Today we visited the Apartheid Museum. 



As I rolled out of bed this morning and headed down for breakfast, I never once thought about the freedom I have to study whatever I want, wear what I want, sit by who I want to sit next to, or even eat whatever I feel like eating. 

The Apartheid Museum was, hands down, the best museum I have ever been to. We spent about 2 and a half hours in it, and I know I could’ve easily spent at least 2 more journeying through the rise and fall of apartheid in South Africa. 



I entered the museum as a “non-white,” and first saw how someone of color during apartheid would have been treated. 

Apartheid allowed legal segregation between blacks and whites in South Africa between 1948 and 1994. It is shocking to think about it ending only less than two decades ago. 

Apartheid hardened into its most racist form during the 1960s. Ernest Cole was a documentary photographer during this time, producing astonishing photos of what it was like to be black in Verwoerd’s white republic. Cole’s photos were published in his book House of Bondage, which was banned in apartheid South Africa. Now Cole’s work is publicly displayed in the museum.



Cole’s photos and writings really got to me. It is really a feeling that can’t be explained - seeing photos of people so vulnerable to sicknesses and diseases and just downright treated like crap. The unbelievable visions I would get when reading about apartheid became even more real and disturbing while I looked at Cole’s work. He didn’t hold back, he just showed the truth. The black majority was tortured by the white minority of South Africa, for no real reason than the color of their skin. 

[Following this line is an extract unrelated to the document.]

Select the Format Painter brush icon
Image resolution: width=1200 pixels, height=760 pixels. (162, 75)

The museum had an area that showed what was going on with the rest of the world, while the most devastating issues were continuing in South Africa. Although most people skipped past this area, I stayed to watch Neil Armstrong land on the moon, Martin Luther King give his famous “I have a dream” speech, and much more. It makes me wonder what I would have done back then. I wonder if people in the states really knew what was going on in South Africa at the time? Why didn’t anyone help? Why did apartheid last 46 long, dark years - while everyone else just continued on?

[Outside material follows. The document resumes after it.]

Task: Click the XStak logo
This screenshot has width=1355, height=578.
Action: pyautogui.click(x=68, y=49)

One part of the museum gave visitors the opportunity to walk into a detention cell, illustrating the size and layout of Nelson Mandela’s prison cell, or the one where Stephen Biko died in. Honestly, I was really freaked out at first to go inside. I walked around for a few minutes, tried to go inside again, but couldn’t do it. Finally the third time around, I went in. 

Immense feelings of claustrophobia set in after just a few seconds, but after taking a deep breath, I imagined what it would be like to be confined in such a space for a long period of time. Tears filled my eyes, as they do while I write this, and I walked out - not feeling scared - but liberated. 

The Apartheid Museum is one of those places where you really have to immerse yourself within each reading, each photo, and each video to get the full effect. 



As the museum’s brochure says, “Apartheid is exactly where it belongs - in a museum.”